Auf jeder meiner Reisen versuche ich mindestens sechs Personen eine Ansichtskarte alten Stils von unterwegs zu senden. Früher ein obligatorischer Bestandteil eines Urlaubes, ist das Kartenschreiben und -verschicken durch WhatsApp beinahe völlig aus der Mode gekommen. Doch beim Besuch der Stadt Como am gleichnamigen norditalienischen See wurden mir beim Kauf der Ansichtskarten Briefmarken angeboten, die die aus der Zeit gefallene Urlaubskarte ins 21. Jahrhundert mitnehmen wollen. Es sind keine offiziellen Postwertzeichen, sondern eine Eigenentwicklung des Global Postal Service (GPS). Mit ihnen soll man die Postkarte auf ihrem Weg zum Adressaten verfolgen können. Ein entsprechender QR-Code ist auf der Briefmarke vorgesehen. Allerdings muss die Postkarte dazu in die gelben Briefkästen von GPS eingeworfen werden. Im Laden versicherte mir die Verkäuferin, dass auch nach Einwurf in die roten Briefkästen der italienischen Post die mit GPS-Marken freigemachten Karten weiterbefördert würden. Man müsse dann lediglich auf die Nachverfolgungsfunktion verzichten. Allerdings sagt der private Postanbieter GPS auf seinen Umschlägen etwas anderes: Nicht in die roten Kästen einwerfen, nur in die gelben.
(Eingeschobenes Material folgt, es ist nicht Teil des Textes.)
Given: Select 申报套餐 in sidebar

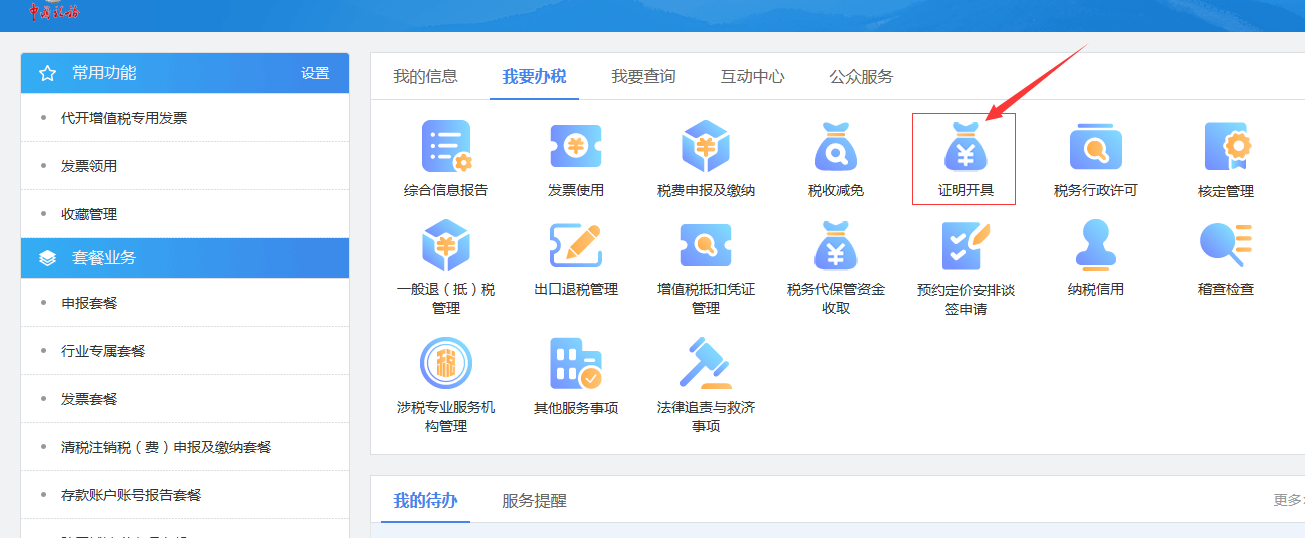Looking at the screenshot, I should coord(89,303).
Als ich meine sechs Ansichtskarten geschrieben, mit den GPS-Marken beklebt hatte und nun vor dem roten Briefkasten der Poste Italiane stand, überkamen mich Zweifel. Insgesamt hatte ich für sechs Karten mit Briefmarken 15 Euro bezahlt. Diese nun sehenden Auges in einen offiziellen Briefkasten zu werfen, dessen Benutzung explizit von GPS für nicht möglich erklärt wurde, schien rausgeworfenes Geld. Ich drehte um, nahm meine Postkarten wieder mit und scannte zu Hause den auf den Postkarten und dem Umschlag aufgedruckten QR-Code. Die „Home“-Seite von Global Postal Service zeigte mir an, dass die Website „Out of Order“ sei. Die Suche nach Standorten der gelben GPS-Postkästen blieb erfolglos. Auch dort, wo ich einen im Postkartenladen in Como gesehen hatte, wurde mir auf der Online-Karte keine angezeigt.
Also schrieb ich eine E-Mail an die auf der Website angegeben Adresse, erläuterte, dass mir gesagt worden war, dass die GPS-frankierten Postkarten auch durch die italienische Post befördert würden und fragte, ob das richtig sei.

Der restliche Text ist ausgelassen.